Individualismo malattia letale

Fonte: Marcello Veneziani

C’è una malattia radicale che colpisce senza pietà il Pd con tutte le sue correnti e la destra intera, pezzettini inclusi, ma anche la sinistra-sinistra, i centrini vari e perfino i grillini. È la malattia che sta uccidendo la politica. È l’individualismo. Ognuno si mette in proprio, nessuno riconosce legittimità di leadership a nessuno, ciascuno sospende le ostilità quando il leader in carica è forte, vincente e distribuisce i dividendi del suo successo.

Ma appena s’appanna la sua forza, s’intravede una sconfitta o semplicemente s’addormenta, ecco che gli saltano addosso e se lo mangiano vivo. Accade a Renzi, come a tutti i leader in ballo. E anche i congiurati, se vai a vedere, rappresentano ognuno un caso a sé.

Tre concorrenti, più una decina di correnti e una spianata di vecchi leader ciascuno con la sua posizione, irriducibile alle altre. Per non dire del pozzo ulivista e democristiano di sinistra, di cui Franceschini è solo il più in vista. Il caso più assurdo è la sinistra “collettivista”: un tempo aveva un leader, Vendola, ora c’è Pisapia che va per conto suo; c’è Scotto, che se ne va col suo gruppo per la sua strada; un altro ancora, Fratoianni, diventa leader, mentre gioca in proprio come Vestale Internazionale, la piangente Boldrini.

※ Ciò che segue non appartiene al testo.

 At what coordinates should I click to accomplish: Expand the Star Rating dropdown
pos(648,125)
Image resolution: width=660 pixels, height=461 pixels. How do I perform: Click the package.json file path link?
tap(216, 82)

Vi risparmio di descrivere la destra, l’ho fatto più volte e sono tutti permalosi, ognuno a turno si sente vittima di chissà quale piano di sterminio e non semplicemente di un’opinione libera e critica. A destra cominciò il Partito Personale con Berlusconi, Fini e Bossi. Poi si estese ovunque e dilagò a capetti, sotto capetti, mezzi colonnelli, capi bastone…

Di microcentrini ce ne sono a grappoli. E lo spettacolo dei grillini che si cannibalizzano a vicenda sul corpo martoriato della Raggi dimostra che anche l’antipolitica segue le stesse regole suicide della politica. Ognuno fa la sua scissione e il suo minipartito nel nome dell’unità… Inteso come uno. Narcisi, egocentrici.

Nessuno riconosce un principio superiore a se stessi, un’idea, una Casa, un partito che prevalga sui singoli. Una volta c’era la Ragion di Stato, l’Amor patrio, il supremo interesse nazionale, la ragion di partito, la fede, l’obbedienza e l’osservanza.

Oggi, nell’epoca liberale e liberista, tutto è ridotto a patto tra soggetti e contratto privato, il politico è un libero professionista con la sua partita Iva e rimorso a piè di lista appena qualcosa non soddisfa i suoi punti di vista. Anche le massicce transumanze di partito nascono di lì. Quel che conta è solo l’Io. Vado dove mi porta l’interesse, ogni intesa dura finché perdura la convenienza a stare insieme. La politica è ridotta a una collezione di casi personali, di selfie in pubblico e di utilità private.

L’individualismo è la causa principale del degrado della politica che per natura e vocazione è passione collettiva, appartenenza a una comunità, gerarchia e solidarietà. Nasce dall’odierno orizzonte liberale e mercantile ma in Italia trova terreno fertile.

Anche il malaffare o la corruzione nasce dal non avere altro principio, altro criterio al di sopra di sé: ciò che più conta sono io e chi mi è vicino. Se l’unico valore assoluto e non negoziabile è il mio vantaggio personale allora rubare è possibile, ci frena solo il timore della sanzione… Non dobbiamo render conto a nessun dio, nessuna storia, nessuna Causa, di quel che siamo e facciamo.

Per questo ho provato un misto di compassione, ripulsa e solidarietà per l’inno comunista che risuonava tra i congiurati contro Renzi; così come in qualche revanche missina o democristiana d’altre parti. Un vintage estremo e grottesco. Una bandiera rossa per coprire con gli orrori grandiosi del comunismo passato le miserie piccine del presente individuale.

L’Italia affonda? L’importante è che galleggio io.